→ **Dataset entries**
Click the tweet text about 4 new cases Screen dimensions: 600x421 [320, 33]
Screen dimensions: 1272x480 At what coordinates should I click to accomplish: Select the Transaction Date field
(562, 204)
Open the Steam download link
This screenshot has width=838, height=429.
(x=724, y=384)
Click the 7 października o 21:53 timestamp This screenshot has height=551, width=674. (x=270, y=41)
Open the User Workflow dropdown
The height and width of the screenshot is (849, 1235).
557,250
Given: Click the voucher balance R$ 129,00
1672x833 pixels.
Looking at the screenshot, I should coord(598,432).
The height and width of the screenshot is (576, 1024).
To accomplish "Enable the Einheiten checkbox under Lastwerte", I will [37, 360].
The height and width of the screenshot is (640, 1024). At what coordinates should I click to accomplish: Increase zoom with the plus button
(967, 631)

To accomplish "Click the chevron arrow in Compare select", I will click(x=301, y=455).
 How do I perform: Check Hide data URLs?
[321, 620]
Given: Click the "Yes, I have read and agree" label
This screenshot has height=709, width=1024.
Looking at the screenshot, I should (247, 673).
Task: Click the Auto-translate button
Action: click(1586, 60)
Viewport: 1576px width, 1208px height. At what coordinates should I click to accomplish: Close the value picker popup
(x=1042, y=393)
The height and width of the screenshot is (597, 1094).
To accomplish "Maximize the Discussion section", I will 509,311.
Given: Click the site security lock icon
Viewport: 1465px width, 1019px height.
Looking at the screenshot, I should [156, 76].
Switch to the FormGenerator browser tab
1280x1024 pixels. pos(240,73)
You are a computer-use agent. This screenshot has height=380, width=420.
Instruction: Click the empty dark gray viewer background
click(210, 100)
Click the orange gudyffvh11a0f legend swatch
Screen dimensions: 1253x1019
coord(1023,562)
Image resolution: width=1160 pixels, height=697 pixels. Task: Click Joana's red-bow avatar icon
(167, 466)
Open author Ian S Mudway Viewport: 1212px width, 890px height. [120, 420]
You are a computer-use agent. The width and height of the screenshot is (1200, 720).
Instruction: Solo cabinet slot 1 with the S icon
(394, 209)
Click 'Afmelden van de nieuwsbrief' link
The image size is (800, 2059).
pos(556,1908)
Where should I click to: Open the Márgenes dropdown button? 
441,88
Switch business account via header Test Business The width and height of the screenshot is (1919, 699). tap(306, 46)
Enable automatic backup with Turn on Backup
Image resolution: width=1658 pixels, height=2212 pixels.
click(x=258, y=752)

→ **The problem**
Each line containing the word "will" must be pulled from the listing and copied.

→ **Response to this exercise**
To accomplish "Enable the Einheiten checkbox under Lastwerte", I will [37, 360].
To accomplish "Click the chevron arrow in Compare select", I will click(x=301, y=455).
To accomplish "Maximize the Discussion section", I will 509,311.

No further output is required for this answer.